EXTRACT PROVIDED:
▽

Chloe1973 · 15/09/2020 00:26

@monkeyonthetable

The easiest way to kill these friendships is to mirror her behaviour. Become incredibly emotionally demanding. As soon as you see her, dive in and say you need support, you have so many problems right now. Just monologue at her and if she tries t talk, turn her complaint back to All About You, then say you have to run, late for an appointment. Do that three times in a row, she'll never call you again. I'd place money on it.
😄Fantastic idea lol
IfOnlyOurEyesSawSouls · 15/09/2020 00:37

As a mentor health nurse , this sounds more like a personality trait issue , rather than depression.

ChavvySexPond · 15/09/2020 01:12

I didn't realise that my friend was like this until one day I had a crisis and there literally wasn't space in our conversations for me to "have a turn."

I have learned the phrase "emotional toilet" on this thread and reader, I was one.

I tried talking about me but she would blink at me with a combination of confusion and annoyance and bring the conversation straight back to herself the second I paused for breath.

I never officially cut ties but I stopped doing the thing we used to do together and didn't have a phone for a month which helped.

I'm going to remember the thing about "enabling people to not get help"

Mbhatescf123 · 15/09/2020 04:10

You sound so stressed and you will become depressed yourself shortly if you aren't already because this friend has taken full advantage of your care and sympathy and the angry rant was to redirect your focus onto her and away from you and your partner. She believes you somehow are responsible for her emotional well-being and should be putting her first above everyone and is even subjecting you to crying and drama in the middle of the night. You have nothing to feel bad about and if she is a true friend she will listen when you try to tell her how you feel and of she doesn't and says again nobody cares about her then you need to say it back to her and it will either shock her onto seeing sense or she will tell you how you are a terrible friend and never there for her and you will then know that the friendship is gone sadly. Please look after yourself and your partner as you have been a true friend and if she can't see that then you have no choice to halt the friendship because you will end up so unhappy xx

MeridianB · 15/09/2020 06:59

I had a friend like this for 26 years. Family and friends hinted for years that she was a taker and not a giver and they couldn’t understand why we were still friends.

△

DATASET EXTRACT:
▽

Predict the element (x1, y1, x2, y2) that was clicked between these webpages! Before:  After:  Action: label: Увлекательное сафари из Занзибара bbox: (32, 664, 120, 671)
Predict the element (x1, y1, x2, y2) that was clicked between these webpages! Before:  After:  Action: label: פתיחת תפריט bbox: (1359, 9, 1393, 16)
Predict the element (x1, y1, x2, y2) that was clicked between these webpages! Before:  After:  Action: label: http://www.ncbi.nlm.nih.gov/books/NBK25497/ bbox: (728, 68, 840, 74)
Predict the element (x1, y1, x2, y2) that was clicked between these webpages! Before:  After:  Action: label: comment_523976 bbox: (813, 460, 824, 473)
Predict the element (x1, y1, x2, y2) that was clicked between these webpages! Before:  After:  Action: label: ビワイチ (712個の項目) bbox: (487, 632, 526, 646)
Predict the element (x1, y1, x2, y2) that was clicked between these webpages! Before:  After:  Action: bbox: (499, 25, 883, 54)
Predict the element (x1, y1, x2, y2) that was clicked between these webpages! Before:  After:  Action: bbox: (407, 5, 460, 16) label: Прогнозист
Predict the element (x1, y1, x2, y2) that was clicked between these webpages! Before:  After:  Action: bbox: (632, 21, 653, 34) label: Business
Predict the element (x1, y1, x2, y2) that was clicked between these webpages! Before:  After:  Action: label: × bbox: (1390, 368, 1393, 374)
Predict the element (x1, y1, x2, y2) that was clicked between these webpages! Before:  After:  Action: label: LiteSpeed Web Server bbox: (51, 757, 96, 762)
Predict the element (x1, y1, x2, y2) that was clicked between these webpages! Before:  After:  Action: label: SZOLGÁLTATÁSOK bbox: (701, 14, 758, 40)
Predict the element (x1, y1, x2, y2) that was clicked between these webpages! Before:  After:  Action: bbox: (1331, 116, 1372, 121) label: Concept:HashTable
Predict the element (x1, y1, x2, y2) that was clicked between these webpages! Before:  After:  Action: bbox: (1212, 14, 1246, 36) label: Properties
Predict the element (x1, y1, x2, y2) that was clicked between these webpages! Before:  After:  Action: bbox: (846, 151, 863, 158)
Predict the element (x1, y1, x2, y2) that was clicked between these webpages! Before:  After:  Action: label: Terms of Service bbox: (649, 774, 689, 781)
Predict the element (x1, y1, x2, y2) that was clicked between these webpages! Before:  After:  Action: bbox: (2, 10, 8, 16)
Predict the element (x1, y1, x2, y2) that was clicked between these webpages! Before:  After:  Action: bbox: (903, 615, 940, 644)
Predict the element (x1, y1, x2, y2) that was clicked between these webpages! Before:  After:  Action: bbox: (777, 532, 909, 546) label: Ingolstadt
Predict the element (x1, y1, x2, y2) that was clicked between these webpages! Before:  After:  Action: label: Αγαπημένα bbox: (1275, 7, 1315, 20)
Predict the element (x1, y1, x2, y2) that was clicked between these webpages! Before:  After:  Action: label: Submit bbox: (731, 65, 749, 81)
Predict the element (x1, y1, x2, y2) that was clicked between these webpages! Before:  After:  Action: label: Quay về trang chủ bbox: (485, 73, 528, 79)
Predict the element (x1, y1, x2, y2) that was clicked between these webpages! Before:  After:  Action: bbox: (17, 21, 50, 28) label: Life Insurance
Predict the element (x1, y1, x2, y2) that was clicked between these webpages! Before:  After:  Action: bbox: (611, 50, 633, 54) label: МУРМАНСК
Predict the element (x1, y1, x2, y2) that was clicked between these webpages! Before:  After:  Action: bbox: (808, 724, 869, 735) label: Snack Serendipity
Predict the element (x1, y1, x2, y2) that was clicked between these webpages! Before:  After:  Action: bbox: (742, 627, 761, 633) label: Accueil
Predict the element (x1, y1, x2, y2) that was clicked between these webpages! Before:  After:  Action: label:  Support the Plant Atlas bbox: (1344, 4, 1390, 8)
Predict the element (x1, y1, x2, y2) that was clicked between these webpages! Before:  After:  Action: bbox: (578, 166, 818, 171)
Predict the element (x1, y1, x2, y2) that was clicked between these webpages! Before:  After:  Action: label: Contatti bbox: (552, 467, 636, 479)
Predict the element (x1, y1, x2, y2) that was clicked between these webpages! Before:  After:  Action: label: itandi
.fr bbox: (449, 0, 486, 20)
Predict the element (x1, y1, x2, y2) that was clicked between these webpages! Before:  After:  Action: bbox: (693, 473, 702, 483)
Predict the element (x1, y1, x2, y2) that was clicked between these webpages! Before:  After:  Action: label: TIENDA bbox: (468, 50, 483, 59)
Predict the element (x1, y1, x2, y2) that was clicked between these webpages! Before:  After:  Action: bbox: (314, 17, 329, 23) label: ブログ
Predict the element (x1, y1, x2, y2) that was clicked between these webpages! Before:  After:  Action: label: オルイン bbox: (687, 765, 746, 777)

△

ASSIGNED TASK A:
List the usernames that appear alongside a date and time at the head of each post in the forum thread on one-sided friendships above.
ASSIGNED TASK B:
Please pick up the forum thread on one-sided friendships from where it stops, and write a continuation of MeridianB's post.

WRITTEN REPLY A:
Chloe1973
IfOnlyOurEyesSawSouls
ChavvySexPond
Mbhatescf123
MeridianB

WRITTEN REPLY B:
The one time I needed her when something awful happened, she couldn’t have been more dismissive. It was the wake up call I needed. And I did feel guilty but not for long, mostly I felt massive relief.

Around 18 months later her husband got in touch a few times begging me to be friends with her again. But I think this was to give him an easier life.

I am glad I made the break.

Nanny0gg · 15/09/2020 08:37

@Crystalknobs

Tell her that you value her friendship but you feel you have become her counsellor, which you are not equipped to be , tell her that you would love to return to being her friend but if she continues to use you as a counsellor you will have to distance yourself - see if it makes a difference. Give her a chance to change, at least then you can say you’ve tried.
But there isn't a 'friendship' to value.

Friendship is a two-way street. This isn't.

Teddybear27 · 15/09/2020 09:33

@Violetroselily
Don’t set yourself on fire to keep someone else warm...
So true! So true....

Teddybear27 · 15/09/2020 09:35

@monkeyonthetable
Such a good idea and proves people don’t like a taste of their own medicine...

bigmumsymcgraw · 15/09/2020 10:22

In life people are takers or givers Surround yourself with givers

Inappropriatefemale · 15/09/2020 11:20

What I dislike about these sorts of friends is that when you do mention to them how their issues, or the complaining of their issues, affects you then they don’t seem to get it, this is when I get so stressed out to the point of wanting to slap them sometimes to get my point across, but then not everyone has that wonderful gift of self awareness!